PROMPT.
Output all of the data below exactly as given.

EXERCISE MATERIALS.
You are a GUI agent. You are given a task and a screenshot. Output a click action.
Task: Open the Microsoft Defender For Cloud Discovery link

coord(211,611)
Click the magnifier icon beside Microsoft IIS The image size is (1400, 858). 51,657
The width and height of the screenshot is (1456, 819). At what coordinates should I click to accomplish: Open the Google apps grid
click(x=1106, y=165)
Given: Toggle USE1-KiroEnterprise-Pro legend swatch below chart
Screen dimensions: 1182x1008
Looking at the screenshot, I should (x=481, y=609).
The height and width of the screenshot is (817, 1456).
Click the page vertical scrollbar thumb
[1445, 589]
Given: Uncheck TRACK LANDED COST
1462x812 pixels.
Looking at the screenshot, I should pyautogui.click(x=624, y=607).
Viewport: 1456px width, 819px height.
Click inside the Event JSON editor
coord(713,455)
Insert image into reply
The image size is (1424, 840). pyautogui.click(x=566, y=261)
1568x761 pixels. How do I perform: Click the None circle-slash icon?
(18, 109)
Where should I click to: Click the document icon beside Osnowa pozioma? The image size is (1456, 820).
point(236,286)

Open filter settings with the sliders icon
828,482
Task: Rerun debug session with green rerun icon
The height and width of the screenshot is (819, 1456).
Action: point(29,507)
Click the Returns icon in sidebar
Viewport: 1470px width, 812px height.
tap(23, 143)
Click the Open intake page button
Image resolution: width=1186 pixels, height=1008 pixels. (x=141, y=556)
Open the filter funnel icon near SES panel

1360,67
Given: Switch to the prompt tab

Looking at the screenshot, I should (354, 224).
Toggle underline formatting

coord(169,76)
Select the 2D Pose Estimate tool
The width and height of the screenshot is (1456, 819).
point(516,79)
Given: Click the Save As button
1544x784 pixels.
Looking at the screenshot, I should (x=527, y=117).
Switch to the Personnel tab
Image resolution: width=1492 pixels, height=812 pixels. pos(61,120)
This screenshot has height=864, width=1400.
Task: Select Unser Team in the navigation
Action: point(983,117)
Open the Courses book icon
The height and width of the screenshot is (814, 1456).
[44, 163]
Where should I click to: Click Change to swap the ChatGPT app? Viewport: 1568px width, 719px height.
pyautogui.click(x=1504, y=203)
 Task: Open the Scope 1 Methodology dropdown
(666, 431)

WORKED SOLUTION.
You are a GUI agent. You are given a task and a screenshot. Output a click action.
Task: Open the Microsoft Defender For Cloud Discovery link

coord(211,611)
Click the magnifier icon beside Microsoft IIS The image size is (1400, 858). 51,657
The width and height of the screenshot is (1456, 819). At what coordinates should I click to accomplish: Open the Google apps grid
click(x=1106, y=165)
Given: Toggle USE1-KiroEnterprise-Pro legend swatch below chart
Screen dimensions: 1182x1008
Looking at the screenshot, I should (x=481, y=609).
The height and width of the screenshot is (817, 1456).
Click the page vertical scrollbar thumb
[1445, 589]
Given: Uncheck TRACK LANDED COST
1462x812 pixels.
Looking at the screenshot, I should pyautogui.click(x=624, y=607).
Viewport: 1456px width, 819px height.
Click inside the Event JSON editor
coord(713,455)
Insert image into reply
The image size is (1424, 840). pyautogui.click(x=566, y=261)
1568x761 pixels. How do I perform: Click the None circle-slash icon?
(18, 109)
Where should I click to: Click the document icon beside Osnowa pozioma? The image size is (1456, 820).
point(236,286)

Open filter settings with the sliders icon
828,482
Task: Rerun debug session with green rerun icon
The height and width of the screenshot is (819, 1456).
Action: point(29,507)
Click the Returns icon in sidebar
Viewport: 1470px width, 812px height.
tap(23, 143)
Click the Open intake page button
Image resolution: width=1186 pixels, height=1008 pixels. (x=141, y=556)
Open the filter funnel icon near SES panel

1360,67
Given: Switch to the prompt tab

Looking at the screenshot, I should (354, 224).
Toggle underline formatting

coord(169,76)
Select the 2D Pose Estimate tool
The width and height of the screenshot is (1456, 819).
point(516,79)
Given: Click the Save As button
1544x784 pixels.
Looking at the screenshot, I should (x=527, y=117).
Switch to the Personnel tab
Image resolution: width=1492 pixels, height=812 pixels. pos(61,120)
This screenshot has height=864, width=1400.
Task: Select Unser Team in the navigation
Action: point(983,117)
Open the Courses book icon
The height and width of the screenshot is (814, 1456).
[44, 163]
Where should I click to: Click Change to swap the ChatGPT app? Viewport: 1568px width, 719px height.
pyautogui.click(x=1504, y=203)
 Task: Open the Scope 1 Methodology dropdown
(666, 431)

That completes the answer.